With record highs in inflation, Cedi depreciation and cost of living, President Akufo-Addo said he could not “find an example in history when so many malevolent forces have come together at the same time”.

However, he was quick to add that “as we have shown in other circumstances, we shall turn this crisis into an opportunity to resolve not just the short-term, urgent problems, but the long-term structural problems that have bedevilled our economy”.

“For us, in Ghana, our reality is that our economy is in great difficulty. The budget drawn for the 2022 fiscal year has been thrown out of gear, disrupting our balance of payments and debt sustainability and further exposing the structural weaknesses of our economy,” he added.

His comments are coming at a time when there is pressure on the government due to rising public debt, expenditure management, revenue generation constraints and a rise in the cost of living.

Amidst all that, Ghana’s inflation soared to 37.2%, with the year to September 2022 Cedi depreciation also pegged at 37.5 % by the Bank of Ghana (BoG).

Prices of goods and services have increased astronomically, with the latest item to be affected being drinking water.

At the same time, the Ghana Private Road Transport Union (GPRTU) has announced transport fare increments by 19%, effective Saturday, October 29.

The trend has killed investor confidence, and a section of Ghanaians have been criticising the government for failing to “arrest the dollar” as the Vice President, Dr Mahamudu Bawumia, promised some time back.

Some forex traders were exchanging one US dollar for GH₵15.00 as of Monday, October 24, but the Forex Bureau Association of Ghana reported some gains a few days later.

One of the solutions being explored by the government is International Monetary Fund (IMF) support.

“ We have gone to the Fund to repair, in the short term, our public finances and restore our balance of payments whilst we continue to work on the medium to long-term structural changes that are at the heart of our goal of constructing a resilient, robust Ghanaian economy, and building a Ghana Beyond Aid,” President Akufo-Addo observed.

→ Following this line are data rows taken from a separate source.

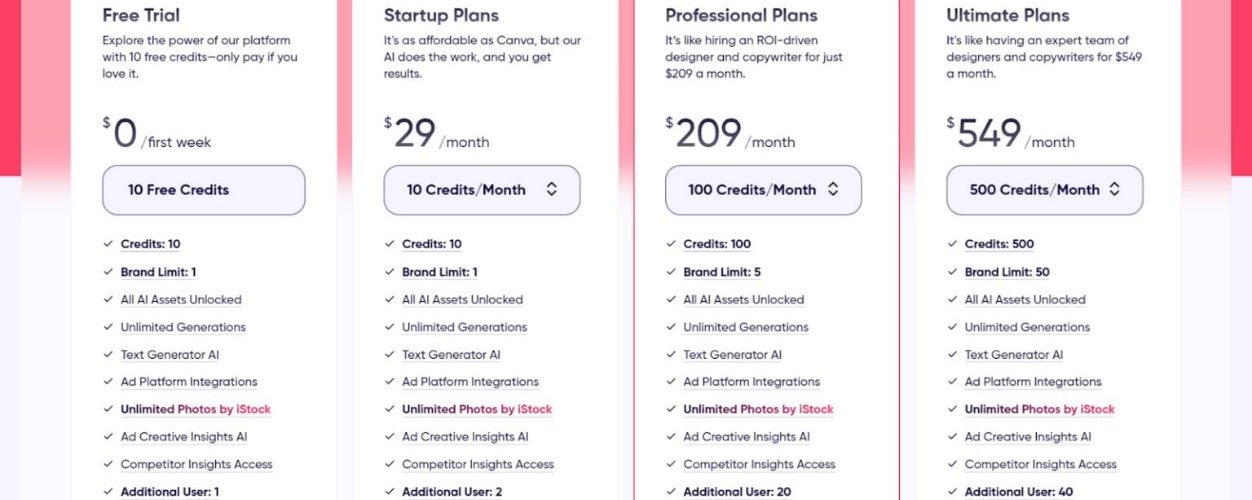The image size is (1252, 500).
Task: Click Unlimited Photos by iStock in Startup Plans
Action: pos(476,409)
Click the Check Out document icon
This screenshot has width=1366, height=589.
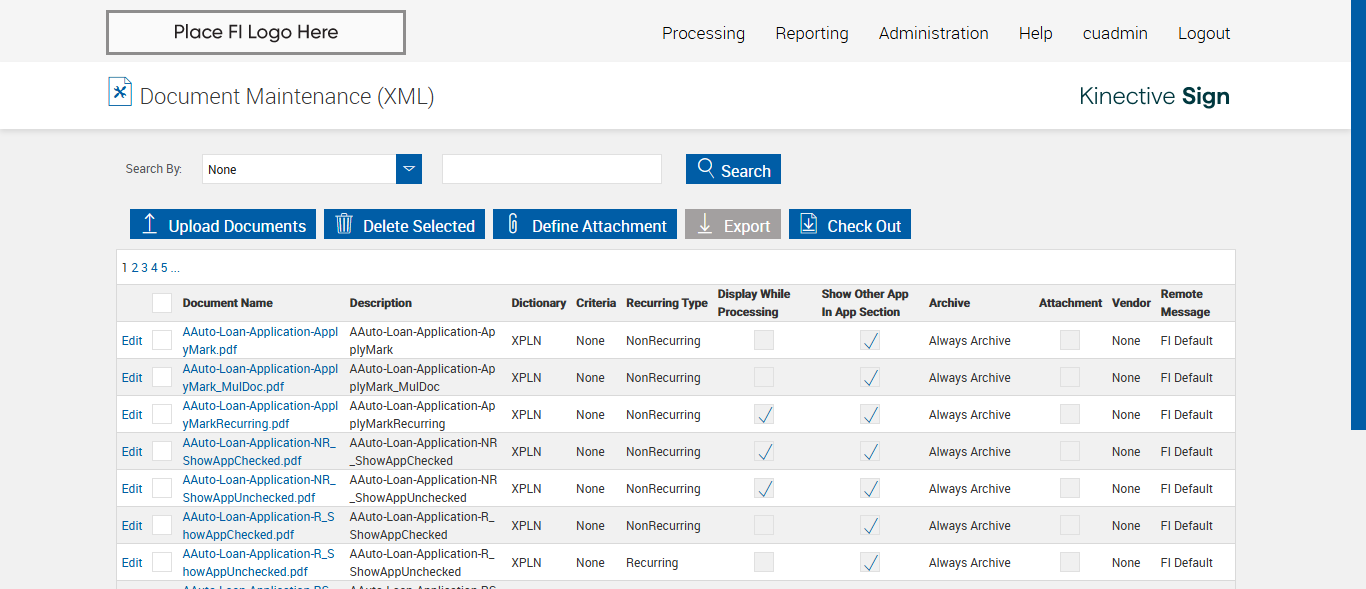click(x=808, y=224)
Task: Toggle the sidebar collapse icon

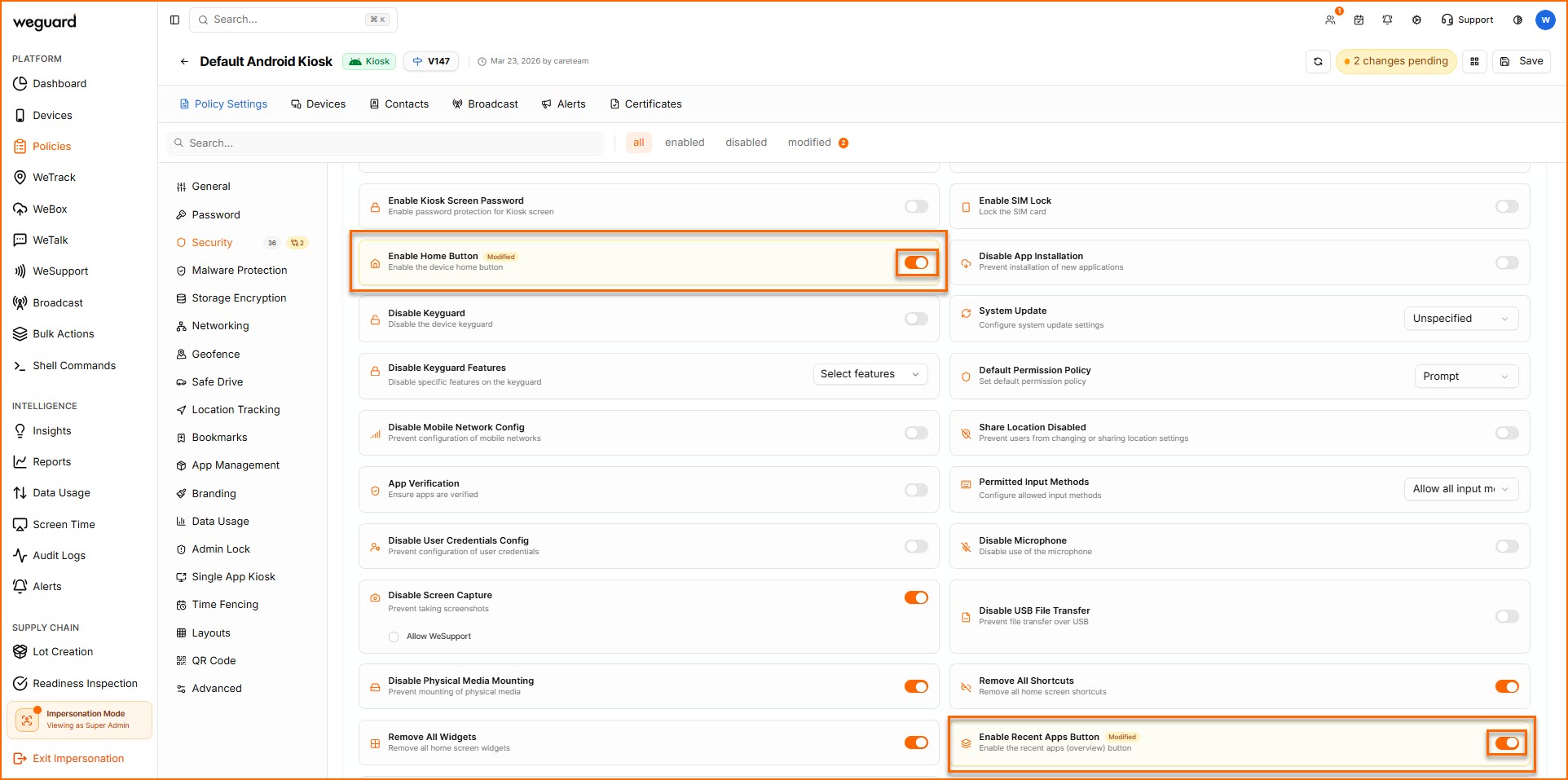Action: [174, 20]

President Akufo-Addo was concerned that “between the end of 2019 and now, inflation in Ghana has increased by five-fold, in Togo by sixteen-fold, by eleven-fold in Senegal, and by seven-fold in Cote d’Ivoire”.

“In truth, however, the fact that there are petrol queues in France does not make it more tolerable that the trotro price from Kasoa to Circle has doubled in the past one year, nor does it make it any more tolerable that the price of cooking oil goes up every other week.

“It is important to state that mentioning the increases in prices worldwide is not meant to belittle the scope of suffering here, but simply to help us put things into some perspective and, hopefully, learn some useful lessons about how other people are coping.”

However, he noted that the government was working to secure reliable and regular sources of affordable petroleum products for the Ghanaian market.

It is expected that this arrangement, coupled with a stable currency, will halt the escalation of fuel prices and bring relief to Ghanaians when successful.